Non contente de ne pas éviter la grande précarité, la dépense publique mal calibrée ne rime pas davantage avec efficacité. « Les Nations Unies classent la France en 20e position sur 177 pays dans leur indice de développement humain et la France est 8e au sein de l’Union européenne, rappelle Cécile Philippe, directrice générale de l’Institut Molinari. Une position qui n’est pas à la hauteur de nos dépenses publiques : des pays ayant une pression fiscale moindre, comme l’Autriche, la Finlande, la Slovénie ou le Danemark obtiennent en effet un indice de développement humain proche du nôtre ou même supérieur, comme en Allemagne ou aux Pays-Bas ». L’indice Better Life de l’OCDE place pour sa part l’hexagone en 18e position sur 36, preuve là aussi « que contrairement aux idées reçues, la pression fiscale et sociale française ne s’explique pas par une offre plus attractive des prestations », poursuit Cécile Philippe pour qui on peut lire ces indices de manière différente : « Ils prouvent que les prestations sociales et publiques françaises ne sont pas bon marché ».
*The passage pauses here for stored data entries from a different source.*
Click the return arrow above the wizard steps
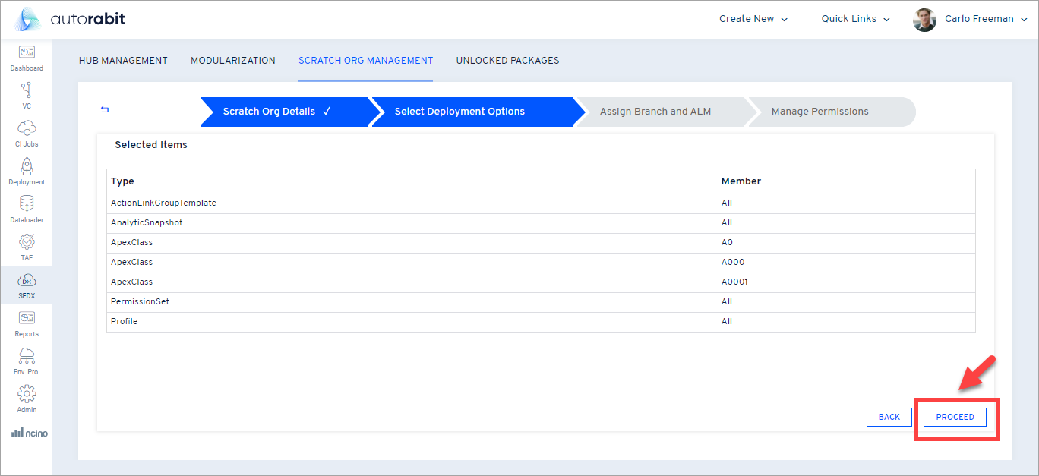point(104,109)
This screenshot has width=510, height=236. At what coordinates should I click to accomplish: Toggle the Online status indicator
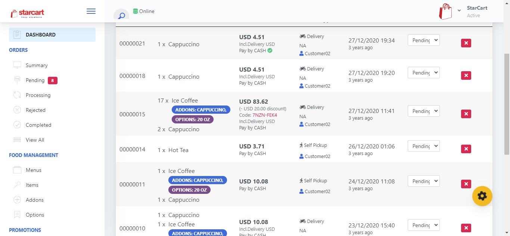pyautogui.click(x=144, y=11)
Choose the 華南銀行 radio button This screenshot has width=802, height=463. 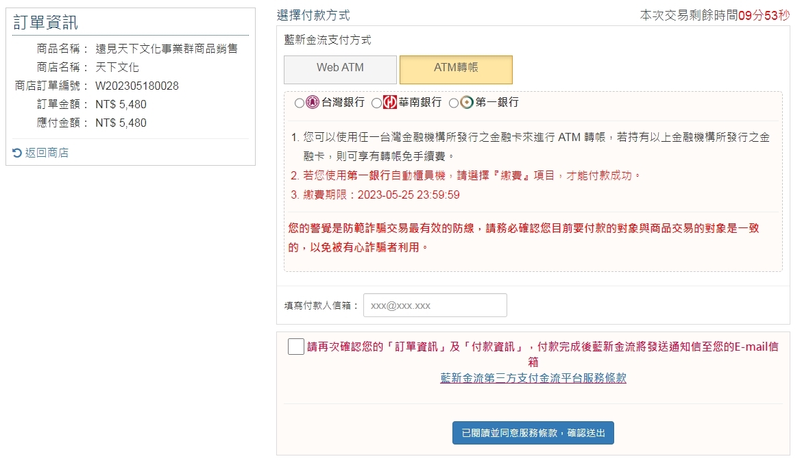(x=376, y=103)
Mais l’étude de l’Insee va plus loin. Elle montre que les familles mono parentales sont de plus en plus touchées par la pauvreté alors que comparativement, la situation des retraités s’améliore. La part des familles monoparentales dans la population pauvre passe de 20,6 % en 2011 à 22,3 % en 2012 – elles ne représentent pourtant que 8,6 % de la population française. « Leur revenu d’activité moyen diminue de 5 % si bien que la pauvreté s’accroît parmi les mères actives de familles actives, résume l’Insee. En outre le nombre de familles monoparentales percevant des minima sociaux est en hausse par rapport à 2011 ».
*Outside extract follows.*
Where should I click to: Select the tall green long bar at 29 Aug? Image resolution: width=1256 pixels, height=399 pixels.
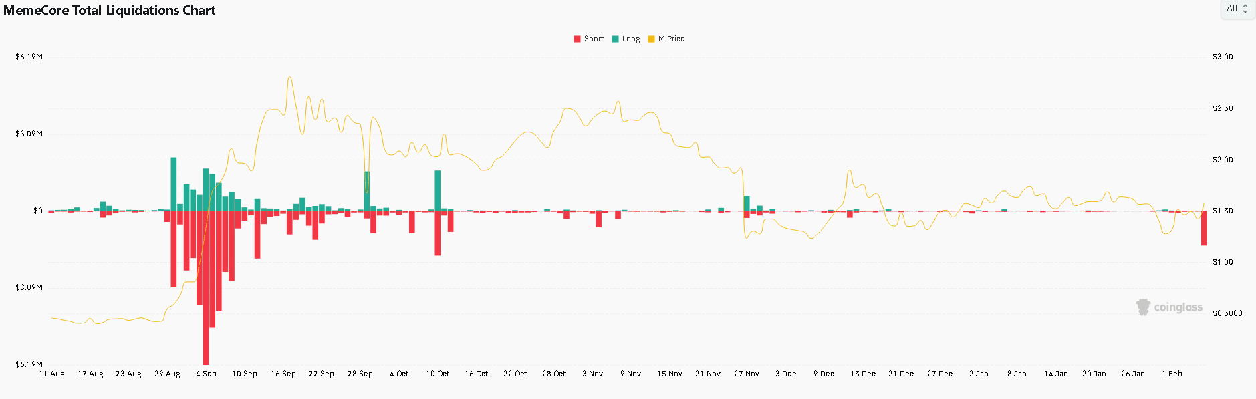coord(174,184)
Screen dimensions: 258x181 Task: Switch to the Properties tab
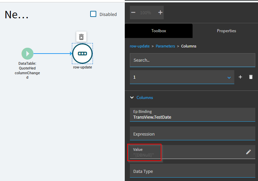226,31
Par contraste le niveau de vie médian des retraités a progressé de +0,3 %, sous l’effet notamment de la revalorisation des pensions ainsi que l’amélioration de l’allocation de solidarité aux personnes âgées. Au final le taux de pauvreté des retraités continue de baisser, à 8,4 % contre 9,3 % en 2011. Un taux de pauvreté qui atteint en revanche 36 % des familles monoparentales, soit une sur trois ! Une preuve supplémentaire que la hausse des dépenses publiques ne se traduit pas automatiquement par une amélioration du niveau de vie des Français. Bien au contraire.